What to do: Every line in the listing below from the one with "Tap the status bar three dots overflow" through the one with "Given: Switch to slide sorter view icon" is to be reproduced exactly, both ends included; leave out the rest.

**** Supplied records

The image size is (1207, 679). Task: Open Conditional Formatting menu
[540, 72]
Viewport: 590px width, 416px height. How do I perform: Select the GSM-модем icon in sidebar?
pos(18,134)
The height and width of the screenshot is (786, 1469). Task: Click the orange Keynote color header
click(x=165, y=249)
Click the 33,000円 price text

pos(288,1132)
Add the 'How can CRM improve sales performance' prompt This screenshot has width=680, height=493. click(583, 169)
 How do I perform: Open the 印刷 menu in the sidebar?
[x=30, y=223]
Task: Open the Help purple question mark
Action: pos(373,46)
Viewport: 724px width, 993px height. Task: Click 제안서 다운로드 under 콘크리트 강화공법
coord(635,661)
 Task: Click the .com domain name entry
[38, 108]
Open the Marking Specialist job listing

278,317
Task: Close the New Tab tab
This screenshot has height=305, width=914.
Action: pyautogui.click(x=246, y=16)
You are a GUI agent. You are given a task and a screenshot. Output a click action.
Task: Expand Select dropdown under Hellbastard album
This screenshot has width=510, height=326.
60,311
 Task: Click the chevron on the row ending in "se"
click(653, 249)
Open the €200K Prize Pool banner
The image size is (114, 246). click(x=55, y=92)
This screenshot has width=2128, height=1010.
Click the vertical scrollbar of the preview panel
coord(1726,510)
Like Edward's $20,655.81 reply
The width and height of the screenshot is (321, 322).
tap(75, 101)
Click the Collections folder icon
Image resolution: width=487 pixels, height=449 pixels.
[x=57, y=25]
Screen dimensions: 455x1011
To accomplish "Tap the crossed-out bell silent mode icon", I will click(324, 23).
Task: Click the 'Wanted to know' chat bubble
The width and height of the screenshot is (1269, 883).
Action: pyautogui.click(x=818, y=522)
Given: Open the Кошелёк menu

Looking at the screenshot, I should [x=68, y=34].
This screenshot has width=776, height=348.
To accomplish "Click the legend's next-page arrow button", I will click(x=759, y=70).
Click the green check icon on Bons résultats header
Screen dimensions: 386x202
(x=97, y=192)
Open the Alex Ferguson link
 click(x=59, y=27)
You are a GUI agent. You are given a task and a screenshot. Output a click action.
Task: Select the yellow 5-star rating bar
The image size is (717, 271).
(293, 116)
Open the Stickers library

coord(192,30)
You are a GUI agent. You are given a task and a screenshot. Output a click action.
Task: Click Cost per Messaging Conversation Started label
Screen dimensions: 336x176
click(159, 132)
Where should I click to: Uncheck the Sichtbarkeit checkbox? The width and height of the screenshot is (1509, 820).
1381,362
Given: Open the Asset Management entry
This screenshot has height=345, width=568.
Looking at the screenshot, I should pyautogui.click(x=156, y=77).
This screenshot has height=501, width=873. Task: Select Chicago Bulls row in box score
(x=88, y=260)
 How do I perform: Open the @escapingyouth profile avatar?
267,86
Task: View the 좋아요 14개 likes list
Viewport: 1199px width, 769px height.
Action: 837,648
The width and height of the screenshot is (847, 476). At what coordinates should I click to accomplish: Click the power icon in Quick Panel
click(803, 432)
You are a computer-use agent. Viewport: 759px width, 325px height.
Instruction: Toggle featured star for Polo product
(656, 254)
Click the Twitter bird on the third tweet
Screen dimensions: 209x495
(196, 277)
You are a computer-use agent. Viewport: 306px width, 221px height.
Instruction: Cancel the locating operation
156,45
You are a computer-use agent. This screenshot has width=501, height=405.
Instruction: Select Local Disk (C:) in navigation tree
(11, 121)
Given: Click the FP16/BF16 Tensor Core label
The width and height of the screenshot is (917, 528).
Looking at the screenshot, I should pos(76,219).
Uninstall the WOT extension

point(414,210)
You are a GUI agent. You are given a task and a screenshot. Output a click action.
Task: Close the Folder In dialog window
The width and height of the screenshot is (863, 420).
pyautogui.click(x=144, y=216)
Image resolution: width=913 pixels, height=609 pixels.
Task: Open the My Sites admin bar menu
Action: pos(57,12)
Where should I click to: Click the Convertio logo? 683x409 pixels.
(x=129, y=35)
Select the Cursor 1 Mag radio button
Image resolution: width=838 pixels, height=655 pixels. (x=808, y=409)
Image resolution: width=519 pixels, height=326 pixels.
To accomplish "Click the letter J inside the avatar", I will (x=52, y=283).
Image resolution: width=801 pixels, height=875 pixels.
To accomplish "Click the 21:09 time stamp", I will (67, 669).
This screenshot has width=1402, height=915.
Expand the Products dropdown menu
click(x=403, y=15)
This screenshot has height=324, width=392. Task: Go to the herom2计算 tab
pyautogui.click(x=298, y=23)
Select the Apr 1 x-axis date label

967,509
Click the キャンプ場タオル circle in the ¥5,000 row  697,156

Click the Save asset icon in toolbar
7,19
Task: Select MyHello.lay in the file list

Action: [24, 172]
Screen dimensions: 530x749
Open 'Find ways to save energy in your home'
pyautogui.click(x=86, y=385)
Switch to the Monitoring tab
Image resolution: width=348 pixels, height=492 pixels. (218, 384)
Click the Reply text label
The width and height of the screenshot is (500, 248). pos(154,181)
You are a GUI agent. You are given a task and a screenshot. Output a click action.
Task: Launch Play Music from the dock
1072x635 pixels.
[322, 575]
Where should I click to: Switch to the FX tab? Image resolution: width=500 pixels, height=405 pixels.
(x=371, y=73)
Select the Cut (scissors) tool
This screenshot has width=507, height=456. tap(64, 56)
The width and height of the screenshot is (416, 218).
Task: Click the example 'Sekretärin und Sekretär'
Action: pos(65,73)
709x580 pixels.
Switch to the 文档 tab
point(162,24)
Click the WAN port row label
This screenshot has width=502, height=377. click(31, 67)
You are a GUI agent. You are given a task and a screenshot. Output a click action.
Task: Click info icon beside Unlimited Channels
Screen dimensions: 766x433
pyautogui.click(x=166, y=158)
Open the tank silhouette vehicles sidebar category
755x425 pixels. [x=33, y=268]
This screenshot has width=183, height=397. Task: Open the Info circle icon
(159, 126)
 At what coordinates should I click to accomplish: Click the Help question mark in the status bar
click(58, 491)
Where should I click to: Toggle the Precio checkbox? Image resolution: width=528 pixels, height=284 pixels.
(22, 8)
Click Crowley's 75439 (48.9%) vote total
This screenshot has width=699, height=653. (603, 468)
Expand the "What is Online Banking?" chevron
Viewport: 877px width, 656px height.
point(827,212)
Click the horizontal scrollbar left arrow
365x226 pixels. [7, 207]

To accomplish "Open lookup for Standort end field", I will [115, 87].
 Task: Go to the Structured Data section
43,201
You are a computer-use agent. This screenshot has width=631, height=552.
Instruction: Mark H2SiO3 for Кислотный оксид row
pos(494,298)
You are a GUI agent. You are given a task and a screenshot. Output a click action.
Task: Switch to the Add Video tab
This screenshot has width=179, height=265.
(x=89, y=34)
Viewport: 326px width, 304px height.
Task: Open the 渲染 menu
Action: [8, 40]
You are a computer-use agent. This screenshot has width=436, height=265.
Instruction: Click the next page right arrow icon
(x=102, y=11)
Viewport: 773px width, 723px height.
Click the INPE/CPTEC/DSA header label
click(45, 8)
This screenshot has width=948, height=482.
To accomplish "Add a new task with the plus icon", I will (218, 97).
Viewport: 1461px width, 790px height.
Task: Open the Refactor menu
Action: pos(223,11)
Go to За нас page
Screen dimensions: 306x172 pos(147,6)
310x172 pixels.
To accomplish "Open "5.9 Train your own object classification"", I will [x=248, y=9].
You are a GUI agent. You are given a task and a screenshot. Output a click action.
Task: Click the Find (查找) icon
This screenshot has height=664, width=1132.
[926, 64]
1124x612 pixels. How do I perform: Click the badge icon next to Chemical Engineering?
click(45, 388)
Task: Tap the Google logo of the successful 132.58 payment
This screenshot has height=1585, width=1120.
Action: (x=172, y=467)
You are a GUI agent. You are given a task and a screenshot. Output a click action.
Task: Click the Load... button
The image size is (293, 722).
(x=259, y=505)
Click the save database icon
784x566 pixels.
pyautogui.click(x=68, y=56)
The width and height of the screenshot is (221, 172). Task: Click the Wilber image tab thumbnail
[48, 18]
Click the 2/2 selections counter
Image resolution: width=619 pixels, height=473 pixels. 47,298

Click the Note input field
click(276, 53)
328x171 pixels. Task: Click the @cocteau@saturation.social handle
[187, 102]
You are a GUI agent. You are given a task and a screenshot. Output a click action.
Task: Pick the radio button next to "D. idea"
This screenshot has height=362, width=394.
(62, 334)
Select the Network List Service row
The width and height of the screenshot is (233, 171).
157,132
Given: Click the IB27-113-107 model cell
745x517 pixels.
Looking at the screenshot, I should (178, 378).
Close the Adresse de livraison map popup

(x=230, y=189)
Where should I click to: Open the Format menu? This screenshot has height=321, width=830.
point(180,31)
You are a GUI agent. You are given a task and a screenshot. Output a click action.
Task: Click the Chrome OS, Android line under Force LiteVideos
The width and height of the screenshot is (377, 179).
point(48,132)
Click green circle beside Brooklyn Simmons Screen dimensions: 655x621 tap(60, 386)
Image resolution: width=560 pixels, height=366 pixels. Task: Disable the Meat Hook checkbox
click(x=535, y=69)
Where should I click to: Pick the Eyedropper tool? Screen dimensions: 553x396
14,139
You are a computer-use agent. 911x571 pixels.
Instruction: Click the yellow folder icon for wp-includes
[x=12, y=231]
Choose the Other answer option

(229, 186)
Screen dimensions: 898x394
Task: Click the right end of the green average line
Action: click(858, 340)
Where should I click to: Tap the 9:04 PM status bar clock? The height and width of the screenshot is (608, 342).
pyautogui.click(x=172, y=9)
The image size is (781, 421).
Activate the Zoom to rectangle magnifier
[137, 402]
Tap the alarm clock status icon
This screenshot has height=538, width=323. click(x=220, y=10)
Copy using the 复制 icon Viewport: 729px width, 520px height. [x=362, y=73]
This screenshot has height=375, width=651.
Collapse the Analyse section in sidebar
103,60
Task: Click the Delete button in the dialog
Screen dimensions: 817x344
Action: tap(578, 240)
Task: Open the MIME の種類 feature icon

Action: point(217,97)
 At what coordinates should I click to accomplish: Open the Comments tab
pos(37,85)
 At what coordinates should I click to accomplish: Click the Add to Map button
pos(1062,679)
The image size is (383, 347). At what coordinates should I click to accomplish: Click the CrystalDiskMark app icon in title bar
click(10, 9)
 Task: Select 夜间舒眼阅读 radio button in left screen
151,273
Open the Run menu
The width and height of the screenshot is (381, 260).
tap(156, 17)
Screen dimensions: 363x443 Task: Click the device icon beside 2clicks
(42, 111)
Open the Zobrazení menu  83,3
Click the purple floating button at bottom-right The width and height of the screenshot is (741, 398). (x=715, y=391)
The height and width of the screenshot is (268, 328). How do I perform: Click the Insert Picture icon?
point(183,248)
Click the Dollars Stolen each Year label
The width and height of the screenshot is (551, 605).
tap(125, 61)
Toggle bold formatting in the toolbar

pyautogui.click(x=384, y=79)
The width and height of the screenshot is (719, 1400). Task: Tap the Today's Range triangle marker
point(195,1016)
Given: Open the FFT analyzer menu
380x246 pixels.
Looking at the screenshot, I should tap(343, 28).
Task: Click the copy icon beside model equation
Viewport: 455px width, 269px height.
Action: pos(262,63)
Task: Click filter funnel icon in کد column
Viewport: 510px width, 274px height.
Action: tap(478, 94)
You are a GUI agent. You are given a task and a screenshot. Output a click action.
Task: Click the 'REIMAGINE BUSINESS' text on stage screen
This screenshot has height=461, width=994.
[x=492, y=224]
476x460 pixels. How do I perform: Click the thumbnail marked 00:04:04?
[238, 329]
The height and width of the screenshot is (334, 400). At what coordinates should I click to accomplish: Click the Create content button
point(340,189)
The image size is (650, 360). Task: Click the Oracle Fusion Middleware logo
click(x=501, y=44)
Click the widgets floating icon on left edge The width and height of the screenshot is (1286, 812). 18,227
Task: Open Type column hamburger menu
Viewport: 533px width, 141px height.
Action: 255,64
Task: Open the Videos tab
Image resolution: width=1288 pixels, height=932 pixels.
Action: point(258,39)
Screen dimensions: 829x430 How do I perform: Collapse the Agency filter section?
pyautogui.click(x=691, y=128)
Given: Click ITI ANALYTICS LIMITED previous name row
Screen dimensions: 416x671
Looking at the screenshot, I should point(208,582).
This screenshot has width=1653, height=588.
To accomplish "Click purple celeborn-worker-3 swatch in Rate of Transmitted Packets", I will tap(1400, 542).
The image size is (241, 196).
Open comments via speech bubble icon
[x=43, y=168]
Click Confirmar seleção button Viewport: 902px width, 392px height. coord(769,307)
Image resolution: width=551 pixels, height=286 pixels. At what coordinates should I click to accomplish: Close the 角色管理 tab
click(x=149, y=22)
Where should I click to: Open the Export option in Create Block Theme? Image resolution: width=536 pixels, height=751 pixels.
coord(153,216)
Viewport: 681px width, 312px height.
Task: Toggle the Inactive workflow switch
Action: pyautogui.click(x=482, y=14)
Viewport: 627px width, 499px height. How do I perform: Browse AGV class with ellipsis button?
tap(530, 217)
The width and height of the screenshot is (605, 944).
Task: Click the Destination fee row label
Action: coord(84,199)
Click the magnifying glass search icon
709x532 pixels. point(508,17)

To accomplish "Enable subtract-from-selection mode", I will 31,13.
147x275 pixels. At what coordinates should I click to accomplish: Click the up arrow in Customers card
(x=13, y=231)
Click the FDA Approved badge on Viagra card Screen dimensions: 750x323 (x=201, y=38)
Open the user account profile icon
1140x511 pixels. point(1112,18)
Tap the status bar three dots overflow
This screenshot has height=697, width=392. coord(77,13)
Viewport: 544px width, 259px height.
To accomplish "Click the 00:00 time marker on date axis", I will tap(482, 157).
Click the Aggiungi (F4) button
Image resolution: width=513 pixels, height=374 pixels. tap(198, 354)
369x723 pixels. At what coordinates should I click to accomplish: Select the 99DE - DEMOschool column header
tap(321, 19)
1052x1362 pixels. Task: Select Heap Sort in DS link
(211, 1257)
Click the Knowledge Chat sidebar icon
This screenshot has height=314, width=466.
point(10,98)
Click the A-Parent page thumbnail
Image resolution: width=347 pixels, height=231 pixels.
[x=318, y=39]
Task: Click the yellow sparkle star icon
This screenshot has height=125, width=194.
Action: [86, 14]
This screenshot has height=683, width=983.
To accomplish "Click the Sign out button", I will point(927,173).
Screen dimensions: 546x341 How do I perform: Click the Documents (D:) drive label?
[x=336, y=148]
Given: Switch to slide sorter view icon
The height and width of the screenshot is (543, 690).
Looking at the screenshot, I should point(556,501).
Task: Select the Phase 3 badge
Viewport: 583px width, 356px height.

********

Your solution:
Tap the status bar three dots overflow
This screenshot has height=697, width=392. coord(77,13)
Viewport: 544px width, 259px height.
To accomplish "Click the 00:00 time marker on date axis", I will tap(482, 157).
Click the Aggiungi (F4) button
Image resolution: width=513 pixels, height=374 pixels. tap(198, 354)
369x723 pixels. At what coordinates should I click to accomplish: Select the 99DE - DEMOschool column header
tap(321, 19)
1052x1362 pixels. Task: Select Heap Sort in DS link
(211, 1257)
Click the Knowledge Chat sidebar icon
This screenshot has height=314, width=466.
point(10,98)
Click the A-Parent page thumbnail
Image resolution: width=347 pixels, height=231 pixels.
[x=318, y=39]
Task: Click the yellow sparkle star icon
This screenshot has height=125, width=194.
Action: [86, 14]
This screenshot has height=683, width=983.
To accomplish "Click the Sign out button", I will point(927,173).
Screen dimensions: 546x341 How do I perform: Click the Documents (D:) drive label?
[x=336, y=148]
Given: Switch to slide sorter view icon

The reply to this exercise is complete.